§ **DOCUMENT EXCERPT**
## START

How robust is the council’s evidence base for parks policy?


By - Wednesday 14th December, 2016

A closer look at council policy toward Croydon’s green spaces


One of the issues that the Planning Inspector on the Local Plan, adopted by the full council on Monday 5th December, must face is the robustness of the evidence which the council has used to justify its policies and proposals.

One area of weakness appears to be in relation to parks and open spaces.

It uses an out of date open space assessment and outdoor recreation needs report from 2009, which identified over 50% of the borough’s residential areas as being deficient in access to all forms of open space.

The plan states that over a third of the borough is open space, which is unevenly distributed with some areas, mainly to the north, with degrees of deficiency in access to nature and/or open space. ‘The challenge for the Croydon Local Plan: Strategic Policies is to ensure access and quality of existing open space is improved whilst making the most of the natural resources and adapting to climate change’.

Few, if any, extra benefits appear to have been achieved so far

It could have provided a more up-to-date analysis if it had kept up its subscription to GiGL (Greenspace information for Greater London CIC: www.gigl.org.uk). GiGL has data for 2013 and 2014 that shows the amount of open space in each ward, and and the open space which is actually accessible. Top of the list are Heathfield, Coulsdon East and Selsdon & Ballards with between 55% to 62% of their land area being open space. Some wards like New Addington have about one third of their land as open space. Norbury has only 15.8%. At the bottom at between 2.3% to 4.8% are Addiscombe, Purley, and Broad Green.

When private open space is taken out from these figures then access to open space is much lower: Addiscombe has none, in Selhurst only 2.7% of land is accessible, Broad Green 3.4%, and Bensham Manor 3.8%.

## END

§ **STORED DATA**
## START

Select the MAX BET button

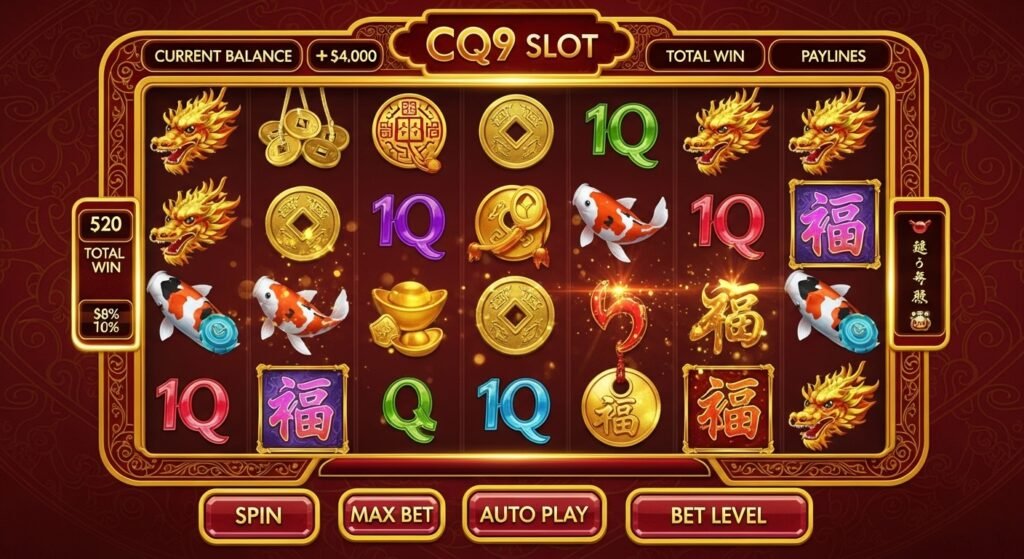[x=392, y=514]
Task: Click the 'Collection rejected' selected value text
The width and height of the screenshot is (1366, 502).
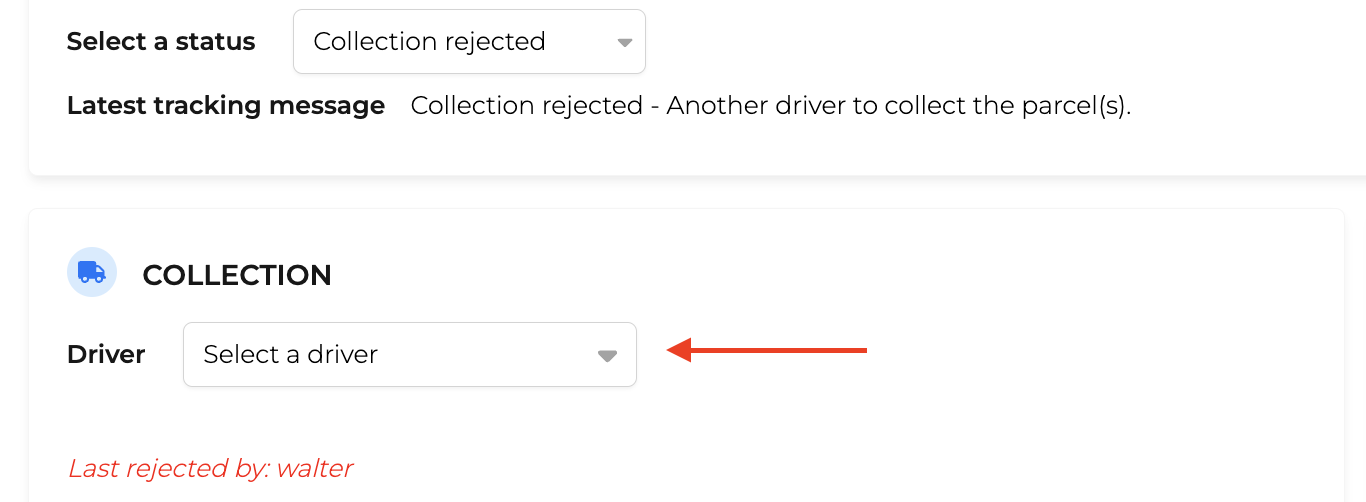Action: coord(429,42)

## END

§ **PROBLEM A**
According to the article on Croydon's parks policy, what year is the council's open space assessment and outdoor recreation needs report from?
§ **PROBLEM B**
Pick up the article on Croydon's parks policy from its last sentence and keep writing it.

§ **EXERCISE OUTPUT A**
2009

§ **EXERCISE OUTPUT B**
GiGL’s statistics on the % of homes with a deficiency in access to nature show that 92% of households in Bensham Manor are in an area of deficiency, Broad Green 83%, Norbury 74%, West Thornton 68% and Waddon 59%

While Fairfield which covers the Town Centre has 22.9% open space, only 14.5% of the Ward is accessible open space. It has a projected population growth of nearly 11,000 people. Yet the developments there have very little accessible open space provision. When Labour supported  the original planning application for the proposed new Westfield centre in the lead up to the 2014 local elections, it said it wanted to see more benefits from the scheme. Few, if any, extra benefits appear to have been achieved so far. It needs a broader vision for the Centre and its role than simply endorsing it as a palace for consumerism. One such benefit could be two large green spaces along North End and Wellesley Rd, and a very wide green area where the walkway between the two.

The Local Plan has very little to say about how it will achieve its aims

With Shirley only being 16% open space it puts the concerns there into a wider perspective than simply the easy jibes of ‘Nimbys’ and ‘Tory Front’. Protection of accessible open space in the South should be seen as vital for the growing population of the North and the Town Centre.

The Local Plan has very little to say about how it will achieve the provision of additional accessible open space in the north and town centre.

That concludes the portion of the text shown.